▸ PROBLEM DESCRIPTION:
In the material below, identify each line bearing the word "agent". Reproduce those lines.

-- EXERCISE INPUTS follows --

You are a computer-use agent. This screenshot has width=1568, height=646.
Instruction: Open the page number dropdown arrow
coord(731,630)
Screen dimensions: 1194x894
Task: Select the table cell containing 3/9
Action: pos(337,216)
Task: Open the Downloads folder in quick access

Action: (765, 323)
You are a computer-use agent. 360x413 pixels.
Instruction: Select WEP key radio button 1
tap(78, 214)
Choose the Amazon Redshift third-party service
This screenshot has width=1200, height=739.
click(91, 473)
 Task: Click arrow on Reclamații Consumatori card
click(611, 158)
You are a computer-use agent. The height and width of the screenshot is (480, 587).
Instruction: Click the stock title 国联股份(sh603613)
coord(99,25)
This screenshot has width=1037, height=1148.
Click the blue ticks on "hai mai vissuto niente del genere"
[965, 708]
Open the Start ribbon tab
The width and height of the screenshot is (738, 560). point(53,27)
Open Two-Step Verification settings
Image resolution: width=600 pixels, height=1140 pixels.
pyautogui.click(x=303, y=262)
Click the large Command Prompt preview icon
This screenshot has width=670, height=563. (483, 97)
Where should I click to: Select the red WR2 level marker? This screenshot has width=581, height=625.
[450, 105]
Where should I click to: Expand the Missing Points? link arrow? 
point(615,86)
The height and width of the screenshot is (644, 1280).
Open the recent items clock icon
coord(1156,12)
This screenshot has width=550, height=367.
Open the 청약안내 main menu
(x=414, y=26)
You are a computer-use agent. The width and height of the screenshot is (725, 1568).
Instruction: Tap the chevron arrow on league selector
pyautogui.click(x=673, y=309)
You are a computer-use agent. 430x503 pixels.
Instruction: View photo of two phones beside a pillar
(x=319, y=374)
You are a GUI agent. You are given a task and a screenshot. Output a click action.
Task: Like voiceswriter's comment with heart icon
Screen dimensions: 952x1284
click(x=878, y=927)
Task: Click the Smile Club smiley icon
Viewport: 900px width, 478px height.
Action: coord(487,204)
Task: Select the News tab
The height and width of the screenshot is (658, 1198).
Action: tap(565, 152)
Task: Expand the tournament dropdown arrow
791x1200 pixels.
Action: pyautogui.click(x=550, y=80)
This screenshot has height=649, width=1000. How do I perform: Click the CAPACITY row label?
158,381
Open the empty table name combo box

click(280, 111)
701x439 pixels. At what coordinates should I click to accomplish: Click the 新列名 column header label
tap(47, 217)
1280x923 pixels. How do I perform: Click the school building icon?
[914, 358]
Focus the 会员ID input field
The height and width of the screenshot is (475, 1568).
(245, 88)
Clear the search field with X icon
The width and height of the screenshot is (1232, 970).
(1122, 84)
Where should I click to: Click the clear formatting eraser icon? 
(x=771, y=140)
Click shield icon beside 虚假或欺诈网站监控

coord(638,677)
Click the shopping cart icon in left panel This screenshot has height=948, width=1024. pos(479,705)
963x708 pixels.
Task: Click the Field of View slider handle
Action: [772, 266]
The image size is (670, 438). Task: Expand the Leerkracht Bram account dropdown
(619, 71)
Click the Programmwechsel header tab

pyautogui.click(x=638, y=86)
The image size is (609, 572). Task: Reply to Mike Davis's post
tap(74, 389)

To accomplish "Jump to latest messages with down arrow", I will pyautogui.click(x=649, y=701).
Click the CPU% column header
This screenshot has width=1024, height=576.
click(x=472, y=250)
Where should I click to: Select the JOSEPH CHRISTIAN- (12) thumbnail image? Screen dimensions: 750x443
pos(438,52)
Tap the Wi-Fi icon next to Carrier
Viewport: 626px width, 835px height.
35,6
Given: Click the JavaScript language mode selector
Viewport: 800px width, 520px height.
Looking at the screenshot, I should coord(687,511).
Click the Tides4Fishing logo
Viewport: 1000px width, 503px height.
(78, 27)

-- EXERCISE INPUTS concluded --

▸ RESPONSE BELOW:
You are a computer-use agent. This screenshot has width=1568, height=646.
You are a computer-use agent. 360x413 pixels.
You are a computer-use agent. The height and width of the screenshot is (480, 587).
You are a computer-use agent. The width and height of the screenshot is (725, 1568).
You are a computer-use agent. 430x503 pixels.
You are a GUI agent. You are given a task and a screenshot. Output a click action.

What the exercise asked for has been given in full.